Wie im Gehirn aus dem Nichts die Zahl Null entsteht

Tübinger Hirnforscher entdecken neuronale Vorstufe des Erkennens einer leeren Menge

Die Entdeckung der Zahl Null gilt als eine der größten kulturellen Errungenschaften des Menschen. Tübinger Hirnforscher berichten, wie und wo Nervenzellen im Gehirn leere Mengen als Teil des Zahlenstrahls abbilden können. Bild: Andreas Nieder

Die Null ist eine magische Zahl. Sie steht für die leere Menge, das Nichts, und gilt zugleich als eine der größten kulturellen Leistungen des Menschen, die Mathematik und Wissenschaft zum Durchbruch verholfen haben. In der Menschheitsgeschichte hat es lange gedauert, bis die Null als Zahl erkannt und geschätzt wurde. Auch Kinder verstehen erst lange nachdem sie zählen gelernt haben, dass auch die Null als Zahl zu sehen ist. Offensichtlich fällt es uns schwer, leere Mengen als abstrakten Zahlenwert zu begreifen. Hirnforscher der Universität Tübingen unter der Leitung von Professor Andreas Nieder vom Institut für Neurobiologie geben erstmals Antworten auf die Frage, wie und wo Nervenzellen im Gehirn leere Mengen als Teil des Zahlenstrahls abbilden können. Die Wissenschaftler trainierten zu diesem Zweck Rhesusaffen, die Anzahl von null bis vier Punkten auf einem Bildschirm zu ermitteln. Die Tiere bewerteten keine Punkte in der Testphase als der Anzahl eins am ähnlichsten, und damit als leere Menge mit quantitativer Bedeutung am Anfang des Zahlenstrahls.

Während die Rhesusaffen diese Aufgaben durchführten, wurde die Aktivität ihrer Nervenzellen in zwei Bereichen des Gehirns gemessen, dem Scheitellappen und dem nachgeschalteten Stirnlappen. Die Forschergruppe konnte in der Vergangenheit zeigen, dass beide Hirnareale eine Schlüsselrolle bei der Verarbeitung von Anzahlen spielen. „Der Vergleich der beiden Hirnareale zeigte eine erstaunliche Wandlung der Art und Weise, wie leere Mengen neuronal abgebildet wurden“, sagt Andreas Nieder. Im Scheitellappen registrierten die Nervenzellen die Abwesenheit von zählbaren Punkten noch als fehlenden visuellen Reiz ohne quantitative Bedeutung und damit grundsätzlich verschieden von Anzahlen.
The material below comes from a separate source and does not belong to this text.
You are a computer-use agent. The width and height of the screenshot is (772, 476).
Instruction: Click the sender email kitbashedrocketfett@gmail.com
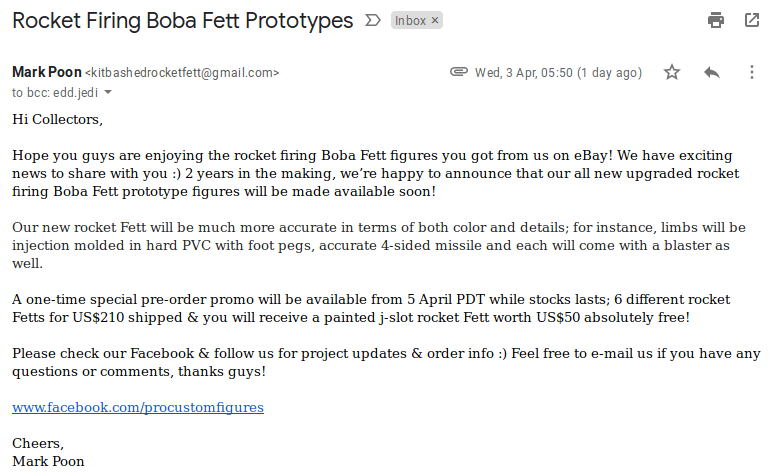click(x=182, y=73)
Auf der nachfolgenden höchsten Verarbeitungsebene hingegen, dem Stirnlappen, behandelten die Nervenzellen die Abwesenheit von Elementen als leere Menge unter anderen zählbaren Mengen, mit der größten Ähnlichkeit zur Anzahl eins. „Erst im Stirnlappen wird somit die leere Menge als Wert auf dem Zahlenstrahl abstrahiert, ganz analog zum Verhalten der Tiere“, erklärt der Wissenschaftler.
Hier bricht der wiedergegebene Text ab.